In reality, that's the best the Lib Dems could hope to expect from the next election. Even their most starry eyed optimists don't believe they'll win the election. But if neither of the other parties has an outright majority, then Sir Ming Campbell will be courted to send his Lib Dems into a coalition.

The only time since the end of World War II when a coalition was considered was in February 1974, when Ted Health - who had called an unnecessary election on `who governs Britain' during the miners' strike- failed to win an outright majority and sought a deal with Liberal leader Jeremy Thorpe.

Protracted negotiations were unsuccessful and the Queen sent for Harold Wilson to form a minority Labour government. His successor James Callaghan, in a similar situation, entered into a Lab-Lib pact, which fell apart in 1979 and the winter of discontent.

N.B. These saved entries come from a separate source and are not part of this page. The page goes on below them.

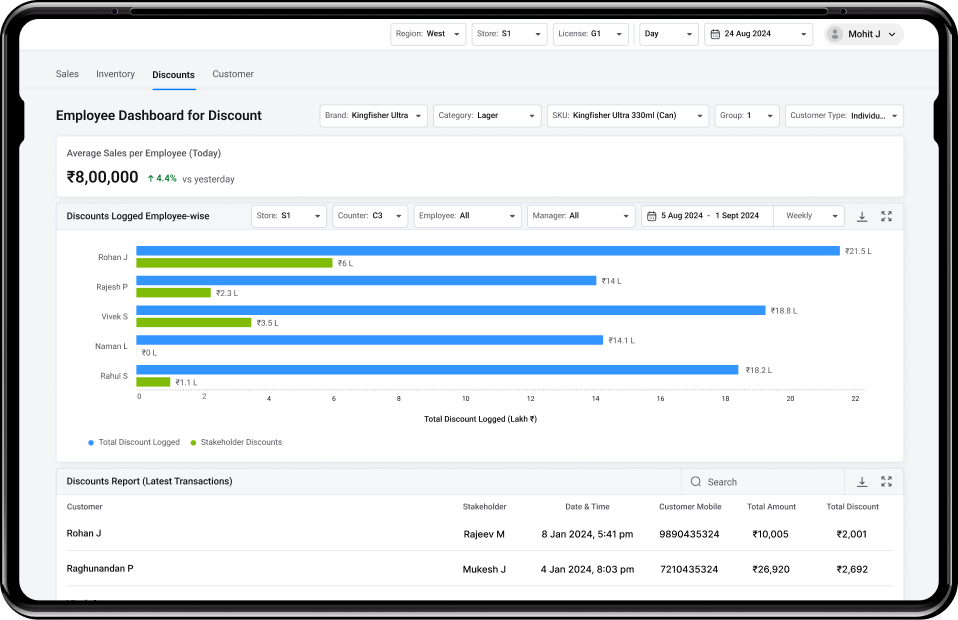The height and width of the screenshot is (620, 958).
Task: Open the SKU Kingfisher Ultra 330ml dropdown
Action: click(629, 116)
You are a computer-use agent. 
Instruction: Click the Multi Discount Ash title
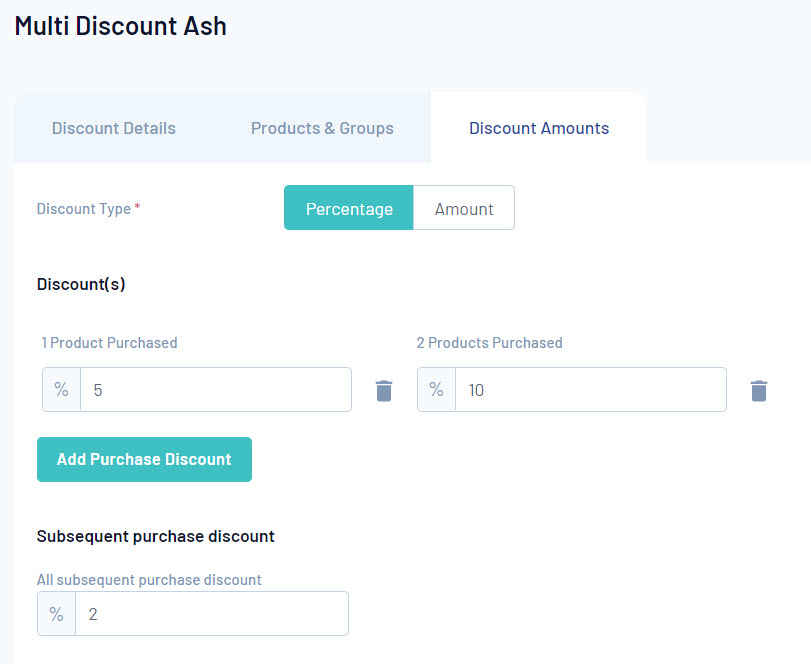[121, 26]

Lib Dem activists may dream of Sir Ming as Foreign Secretary - it's generally agreed that in a coalition, the minority partner should hold one of the three great offices of state - but they believe it will be counter productive to go into an election with that aim planted in the electorate's mind.

Terry Sutton of North Essex constituency says Labour MP Clare Short, who faces expulsion from the parliamentary party for saying the nation should vote for a hung parliament, was wrong to set out a coalition strategy.

"The Lib Dems would benefit of course, but we have to campaign in every seat we fight to get a Lib Dem MP elected. That's got to be our fundamental aim," said Mr Sutton. "We can't go from seat to seat mixing and matching - if one party ends up short of a majority, then so be it. But until that happens, the Lib Dems are in it to win it."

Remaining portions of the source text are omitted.